# Introduction to Machine Learning - Exercise 4
Goal of the excercise is to learn how to use Scikit-learn library for a regression tasks employing various linear regression models and moreover evaluate the performance of the proposed models.

![meme01](https://github.com/lubsar/EFREI-Introduction-to-Machine-Learning/blob/main/images/fml_10_meme_01.jpeg?raw=true)

## ðŸ“Œ Useful URLs

### Models
- https://scikit-learn.org/stable/modules/generated/sklearn.linear_model.LinearRegression.html
- https://scikit-learn.org/stable/modules/generated/sklearn.linear_model.Ridge.html#sklearn.linear_model.Ridge
- https://scikit-learn.org/stable/modules/generated/sklearn.linear_model.Lasso.html#sklearn.linear_model.Lasso
- https://scikit-learn.org/stable/modules/generated/sklearn.linear_model.ElasticNet.html#sklearn.linear_model.ElasticNet

### Preprocessing
- https://scikit-learn.org/stable/modules/generated/sklearn.preprocessing.MinMaxScaler.html#sklearn.preprocessing.MinMaxScaler
- https://scikit-learn.org/stable/modules/generated/sklearn.preprocessing.StandardScaler.html#sklearn.preprocessing.StandardScaler
- https://scikit-learn.org/stable/modules/generated/sklearn.preprocessing.PowerTransformer.html#sklearn.preprocessing.PowerTransformer

In [1]:
import numpy as np
import pandas as pd
import seaborn as sns
import matplotlib.pyplot as plt
import math

from sklearn.linear_model import LinearRegression, Lasso, Ridge, ElasticNet
from sklearn.tree import DecisionTreeRegressor
from sklearn.ensemble import RandomForestRegressor
from sklearn.model_selection import train_test_split, StratifiedKFold, KFold
from sklearn.metrics import mean_absolute_error, mean_squared_error
from sklearn.preprocessing import MinMaxScaler, StandardScaler, PowerTransformer

In [2]:
"""
Computes MAPE
"""
def mean_absolute_percentage_error(y_true: np.array, y_pred: np.array) -> float:
    return np.mean(np.abs((y_true - y_pred) / y_true)) * 100

def compute_metrics(df: pd.DataFrame) -> pd.DataFrame:
    y_true, y_pred = df['y_true'].values, df['y_pred'].values
    return compute_metrics_raw(y_true, y_pred)

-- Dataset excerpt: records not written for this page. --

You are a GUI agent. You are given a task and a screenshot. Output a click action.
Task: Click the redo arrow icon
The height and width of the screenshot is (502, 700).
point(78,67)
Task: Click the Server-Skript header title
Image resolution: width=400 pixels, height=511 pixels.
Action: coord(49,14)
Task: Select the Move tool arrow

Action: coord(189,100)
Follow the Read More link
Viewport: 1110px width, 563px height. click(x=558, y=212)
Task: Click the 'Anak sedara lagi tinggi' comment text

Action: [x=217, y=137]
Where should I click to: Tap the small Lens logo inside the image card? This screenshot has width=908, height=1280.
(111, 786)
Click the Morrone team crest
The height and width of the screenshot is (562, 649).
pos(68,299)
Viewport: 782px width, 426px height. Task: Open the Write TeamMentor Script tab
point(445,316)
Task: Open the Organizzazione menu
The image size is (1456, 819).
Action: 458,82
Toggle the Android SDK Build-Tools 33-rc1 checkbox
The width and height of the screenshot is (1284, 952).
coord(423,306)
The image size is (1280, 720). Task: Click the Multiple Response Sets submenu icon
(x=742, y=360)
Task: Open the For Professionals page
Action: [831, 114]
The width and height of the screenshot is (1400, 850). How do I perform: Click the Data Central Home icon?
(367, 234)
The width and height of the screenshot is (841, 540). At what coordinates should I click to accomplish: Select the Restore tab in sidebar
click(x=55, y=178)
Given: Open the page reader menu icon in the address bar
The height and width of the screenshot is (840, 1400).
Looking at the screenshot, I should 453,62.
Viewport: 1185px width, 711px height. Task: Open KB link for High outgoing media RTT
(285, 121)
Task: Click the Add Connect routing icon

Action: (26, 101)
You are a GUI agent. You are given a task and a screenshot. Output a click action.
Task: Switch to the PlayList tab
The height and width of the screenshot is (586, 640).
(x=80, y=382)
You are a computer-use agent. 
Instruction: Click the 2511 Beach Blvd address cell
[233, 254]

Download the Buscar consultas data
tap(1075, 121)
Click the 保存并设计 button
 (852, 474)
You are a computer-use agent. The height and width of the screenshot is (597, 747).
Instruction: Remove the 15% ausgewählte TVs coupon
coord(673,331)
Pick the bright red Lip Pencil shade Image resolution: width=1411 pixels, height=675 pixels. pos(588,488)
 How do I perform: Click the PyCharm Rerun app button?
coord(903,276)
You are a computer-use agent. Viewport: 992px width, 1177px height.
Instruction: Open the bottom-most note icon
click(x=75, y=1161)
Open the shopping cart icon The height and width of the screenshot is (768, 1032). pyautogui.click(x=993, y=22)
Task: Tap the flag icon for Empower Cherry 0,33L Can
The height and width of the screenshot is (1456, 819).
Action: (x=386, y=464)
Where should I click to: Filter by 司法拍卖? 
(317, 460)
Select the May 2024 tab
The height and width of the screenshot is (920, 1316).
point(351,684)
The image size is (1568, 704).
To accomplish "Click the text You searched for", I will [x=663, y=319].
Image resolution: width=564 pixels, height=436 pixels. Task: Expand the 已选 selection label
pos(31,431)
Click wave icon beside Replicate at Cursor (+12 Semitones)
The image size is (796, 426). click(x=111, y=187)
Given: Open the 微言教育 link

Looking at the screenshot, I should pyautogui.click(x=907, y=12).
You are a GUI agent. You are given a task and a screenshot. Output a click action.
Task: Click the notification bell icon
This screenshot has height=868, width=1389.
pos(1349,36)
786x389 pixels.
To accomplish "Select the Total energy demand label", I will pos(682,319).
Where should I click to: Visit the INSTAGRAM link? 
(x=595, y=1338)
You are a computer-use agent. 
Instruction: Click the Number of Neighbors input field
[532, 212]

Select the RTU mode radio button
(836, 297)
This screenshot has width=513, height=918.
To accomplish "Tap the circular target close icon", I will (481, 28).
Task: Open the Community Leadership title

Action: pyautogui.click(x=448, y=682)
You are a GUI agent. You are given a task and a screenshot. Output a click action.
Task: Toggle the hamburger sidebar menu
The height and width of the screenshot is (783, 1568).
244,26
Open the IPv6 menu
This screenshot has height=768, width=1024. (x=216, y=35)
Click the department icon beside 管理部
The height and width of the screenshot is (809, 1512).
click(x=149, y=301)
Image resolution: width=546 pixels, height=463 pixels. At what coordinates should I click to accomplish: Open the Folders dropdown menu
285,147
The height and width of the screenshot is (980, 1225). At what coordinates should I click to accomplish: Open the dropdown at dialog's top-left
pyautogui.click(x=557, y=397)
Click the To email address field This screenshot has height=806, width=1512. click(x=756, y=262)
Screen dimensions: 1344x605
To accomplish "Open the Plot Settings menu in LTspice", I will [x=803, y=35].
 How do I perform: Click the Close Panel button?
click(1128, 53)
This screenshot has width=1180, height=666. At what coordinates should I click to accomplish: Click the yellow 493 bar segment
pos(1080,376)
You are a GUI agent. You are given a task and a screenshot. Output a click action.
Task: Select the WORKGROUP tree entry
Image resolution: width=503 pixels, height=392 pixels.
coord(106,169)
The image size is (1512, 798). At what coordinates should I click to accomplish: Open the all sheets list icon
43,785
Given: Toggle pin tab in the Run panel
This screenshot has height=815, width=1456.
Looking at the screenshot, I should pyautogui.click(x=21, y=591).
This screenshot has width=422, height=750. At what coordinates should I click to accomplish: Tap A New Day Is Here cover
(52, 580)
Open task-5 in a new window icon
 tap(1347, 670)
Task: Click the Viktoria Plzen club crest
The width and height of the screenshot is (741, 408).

def compute_metrics_raw(y_true: pd.Series, y_pred: pd.Series) -> pd.DataFrame:
    mae, mse, rmse, mape = mean_absolute_error(y_true=y_true, y_pred=y_pred), mean_squared_error(y_true=y_true, y_pred=y_pred), np.sqrt(mean_squared_error(y_true=y_true, y_pred=y_pred)), mean_absolute_percentage_error(y_true=y_true, y_pred=y_pred)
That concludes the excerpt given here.